TO BE DONE
Which lines of the records contain the string "date", where case counts? Report each of those lines in full.

ROWS

────────────────────

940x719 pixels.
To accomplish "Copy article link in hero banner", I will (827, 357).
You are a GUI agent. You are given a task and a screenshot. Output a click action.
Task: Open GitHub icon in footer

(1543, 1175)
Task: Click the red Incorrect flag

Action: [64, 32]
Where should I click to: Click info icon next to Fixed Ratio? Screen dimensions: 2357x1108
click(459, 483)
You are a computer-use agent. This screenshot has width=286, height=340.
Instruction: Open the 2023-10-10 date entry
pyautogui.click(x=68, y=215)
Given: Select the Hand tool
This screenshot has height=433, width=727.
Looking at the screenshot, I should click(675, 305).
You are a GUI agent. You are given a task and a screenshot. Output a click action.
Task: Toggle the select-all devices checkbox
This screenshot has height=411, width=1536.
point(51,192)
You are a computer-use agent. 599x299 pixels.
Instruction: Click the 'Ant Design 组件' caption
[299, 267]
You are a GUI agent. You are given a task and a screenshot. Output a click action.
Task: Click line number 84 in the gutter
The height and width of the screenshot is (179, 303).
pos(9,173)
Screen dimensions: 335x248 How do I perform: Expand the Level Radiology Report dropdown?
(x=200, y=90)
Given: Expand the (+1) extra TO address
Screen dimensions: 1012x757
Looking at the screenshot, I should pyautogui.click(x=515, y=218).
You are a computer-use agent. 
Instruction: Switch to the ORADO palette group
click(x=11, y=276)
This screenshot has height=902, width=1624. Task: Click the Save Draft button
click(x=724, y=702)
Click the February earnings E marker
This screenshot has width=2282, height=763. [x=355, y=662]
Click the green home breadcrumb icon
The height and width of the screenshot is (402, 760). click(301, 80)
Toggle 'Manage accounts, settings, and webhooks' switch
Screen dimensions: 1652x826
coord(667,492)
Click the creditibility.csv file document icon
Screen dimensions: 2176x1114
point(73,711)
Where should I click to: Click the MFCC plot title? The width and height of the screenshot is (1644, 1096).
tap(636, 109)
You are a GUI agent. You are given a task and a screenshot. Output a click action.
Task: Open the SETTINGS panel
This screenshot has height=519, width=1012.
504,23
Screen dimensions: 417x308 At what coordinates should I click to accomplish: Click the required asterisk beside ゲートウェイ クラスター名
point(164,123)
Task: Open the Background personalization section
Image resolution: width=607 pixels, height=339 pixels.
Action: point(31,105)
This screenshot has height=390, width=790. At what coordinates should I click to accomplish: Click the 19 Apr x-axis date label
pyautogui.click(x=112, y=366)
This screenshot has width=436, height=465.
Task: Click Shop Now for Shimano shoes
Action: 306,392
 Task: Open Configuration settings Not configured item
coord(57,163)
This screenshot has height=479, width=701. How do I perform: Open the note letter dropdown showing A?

────────────────────

SOLUTION FOR THIS TASK
Instruction: Open the 2023-10-10 date entry
This screenshot has height=390, width=790. At what coordinates should I click to accomplish: Click the 19 Apr x-axis date label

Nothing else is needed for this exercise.